The trial also showed a relative risk reduction of more than 30 percent for both hospitalization due to heart failure and all-cause mortality, said lead investigator, Dr. Bernard Zinman, director of the Leadership Sinai Centre for Diabetes, Mount Sinai Hospital, Canada. Additionally, empagliflozin—a sodium glucose cotransporter-2 (SGLT-2) inhibitor—reduced the risk for non-fatal myocardial infarction (MI), non-fatal stroke and CV death by 14 percent, he said.

The mechanism behind the reduction in CV death and all-cause mortality is unclear, but Zinman suggested it could be due to empagliflozin’s haemodynamic effects. This is because the benefit of mortality risk reduction occurred very early in the study and generally, atherosclerosis- or hyperglycaemia-related mortality risk reduction does not appear that early, he explained.

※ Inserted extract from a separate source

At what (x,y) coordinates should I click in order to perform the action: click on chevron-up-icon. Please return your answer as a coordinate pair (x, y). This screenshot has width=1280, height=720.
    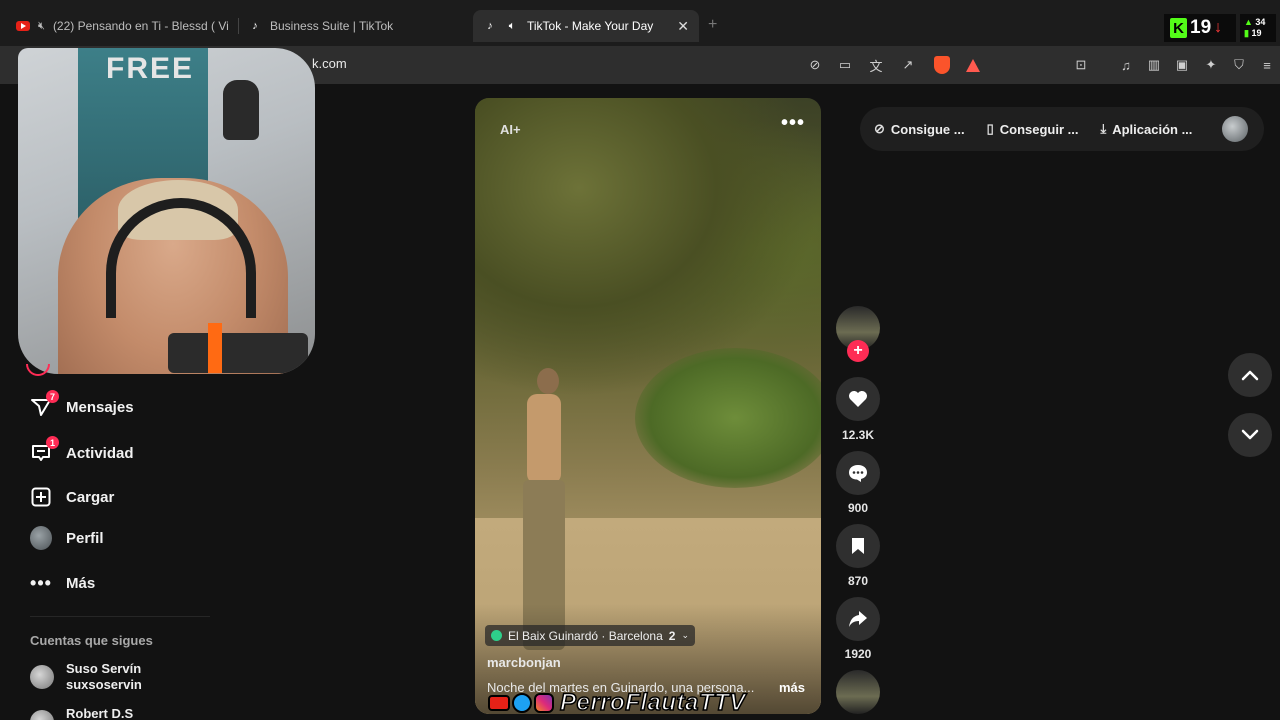
    Looking at the image, I should click on (1250, 376).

Similar to the findings of antecedent studies, the trial found empagliflozin to be safe for long-term use, said Zinman. The incidence of genital infections, a known side effect of empagliflozin, was higher compared to the control group but there was no increase in other adverse events such as diabetic ketoacidosis, acute renal failure and bone fracture.

A total of 7,020 T2D patients from 42 countries participated in the study. All the participants had established CV disease and their CV risk factors were well treated using pharmacological agents. In the study, they were randomized to receive either 10 mg or 25 mg of empagliflozin once daily, or placebo, on top of standard care.

Diabetes is a major risk factor for CV disease and the concurrent existence of both T2D and CV disease increases mortality risk. As diabetic patients have to undergo lifelong treatment with antidiabetic drugs, it is vital to understand the CV safety profile of the drugs. Thus, in 2008, the USA Food and Drug Administration (FDA) issued a new recommendation for novel antidiabetic drugs to undergo CV safety studies. Prior to the EMPA-REG Outcome study, no antidiabetic drug had been found to be able to reduce the risk of CV events.